■ EXERCISE REQUIREMENTS ■
Every line with the word "Expand" in it should be extracted from the data that follows.
-- STORED DATA follows --
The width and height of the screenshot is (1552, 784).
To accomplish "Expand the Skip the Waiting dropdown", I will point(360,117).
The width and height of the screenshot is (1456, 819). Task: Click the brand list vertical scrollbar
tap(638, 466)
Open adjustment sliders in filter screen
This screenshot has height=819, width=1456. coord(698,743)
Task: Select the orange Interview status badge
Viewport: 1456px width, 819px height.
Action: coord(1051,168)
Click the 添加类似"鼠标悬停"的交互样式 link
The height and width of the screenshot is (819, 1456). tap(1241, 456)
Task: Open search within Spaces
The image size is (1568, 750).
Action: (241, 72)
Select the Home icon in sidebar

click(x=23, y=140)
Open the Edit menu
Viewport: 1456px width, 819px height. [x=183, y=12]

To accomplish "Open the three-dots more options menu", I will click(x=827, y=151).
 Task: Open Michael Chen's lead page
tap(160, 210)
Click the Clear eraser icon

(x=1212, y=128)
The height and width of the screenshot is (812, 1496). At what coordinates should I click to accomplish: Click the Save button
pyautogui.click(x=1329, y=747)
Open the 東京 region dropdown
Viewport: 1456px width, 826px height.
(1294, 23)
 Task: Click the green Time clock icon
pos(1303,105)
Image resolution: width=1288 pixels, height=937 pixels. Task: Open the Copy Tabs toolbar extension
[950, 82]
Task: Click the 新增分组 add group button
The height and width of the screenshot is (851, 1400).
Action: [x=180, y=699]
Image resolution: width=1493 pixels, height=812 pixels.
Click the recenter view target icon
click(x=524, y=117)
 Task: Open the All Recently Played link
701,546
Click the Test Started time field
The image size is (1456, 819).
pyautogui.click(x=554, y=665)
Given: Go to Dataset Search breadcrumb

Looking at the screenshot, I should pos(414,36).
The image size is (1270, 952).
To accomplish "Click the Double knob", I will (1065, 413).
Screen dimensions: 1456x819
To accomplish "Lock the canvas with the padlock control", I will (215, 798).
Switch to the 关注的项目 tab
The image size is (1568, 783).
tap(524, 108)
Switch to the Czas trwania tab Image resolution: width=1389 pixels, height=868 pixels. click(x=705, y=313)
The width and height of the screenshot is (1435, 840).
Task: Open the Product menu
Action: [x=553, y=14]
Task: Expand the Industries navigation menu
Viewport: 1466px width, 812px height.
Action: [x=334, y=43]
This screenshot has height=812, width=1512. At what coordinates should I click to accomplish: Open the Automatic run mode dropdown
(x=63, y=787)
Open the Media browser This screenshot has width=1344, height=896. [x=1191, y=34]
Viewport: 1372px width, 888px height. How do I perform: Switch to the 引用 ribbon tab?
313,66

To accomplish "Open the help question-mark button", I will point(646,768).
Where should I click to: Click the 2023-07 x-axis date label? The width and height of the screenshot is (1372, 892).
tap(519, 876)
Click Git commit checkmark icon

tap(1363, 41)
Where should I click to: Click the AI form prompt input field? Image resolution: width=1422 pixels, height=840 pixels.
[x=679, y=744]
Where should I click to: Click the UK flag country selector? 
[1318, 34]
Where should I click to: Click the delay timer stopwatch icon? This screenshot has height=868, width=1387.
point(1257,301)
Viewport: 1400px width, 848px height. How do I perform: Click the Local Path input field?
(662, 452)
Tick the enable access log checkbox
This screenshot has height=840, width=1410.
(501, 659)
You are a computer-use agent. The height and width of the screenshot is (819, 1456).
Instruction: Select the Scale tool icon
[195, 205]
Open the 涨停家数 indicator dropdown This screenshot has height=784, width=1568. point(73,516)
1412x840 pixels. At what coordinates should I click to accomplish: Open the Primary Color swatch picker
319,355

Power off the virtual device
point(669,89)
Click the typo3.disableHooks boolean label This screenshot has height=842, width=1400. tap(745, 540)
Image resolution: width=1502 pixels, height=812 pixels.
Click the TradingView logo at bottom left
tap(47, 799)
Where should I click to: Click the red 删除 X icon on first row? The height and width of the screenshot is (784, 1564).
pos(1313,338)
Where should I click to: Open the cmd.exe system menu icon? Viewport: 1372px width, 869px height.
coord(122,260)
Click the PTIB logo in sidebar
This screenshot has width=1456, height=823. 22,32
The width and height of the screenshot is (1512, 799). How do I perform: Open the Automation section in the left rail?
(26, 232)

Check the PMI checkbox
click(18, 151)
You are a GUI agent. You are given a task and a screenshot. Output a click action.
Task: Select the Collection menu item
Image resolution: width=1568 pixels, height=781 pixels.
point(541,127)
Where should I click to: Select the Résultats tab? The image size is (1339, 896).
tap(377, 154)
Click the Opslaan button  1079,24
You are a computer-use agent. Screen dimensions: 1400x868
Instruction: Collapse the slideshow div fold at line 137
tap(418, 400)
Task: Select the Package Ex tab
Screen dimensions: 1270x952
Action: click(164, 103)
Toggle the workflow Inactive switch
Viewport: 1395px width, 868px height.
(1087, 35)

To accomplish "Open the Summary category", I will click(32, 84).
-- STORED DATA concluded --
■ RESPONSE TO THIS TASK ■
To accomplish "Expand the Skip the Waiting dropdown", I will point(360,117).
Task: Expand the Industries navigation menu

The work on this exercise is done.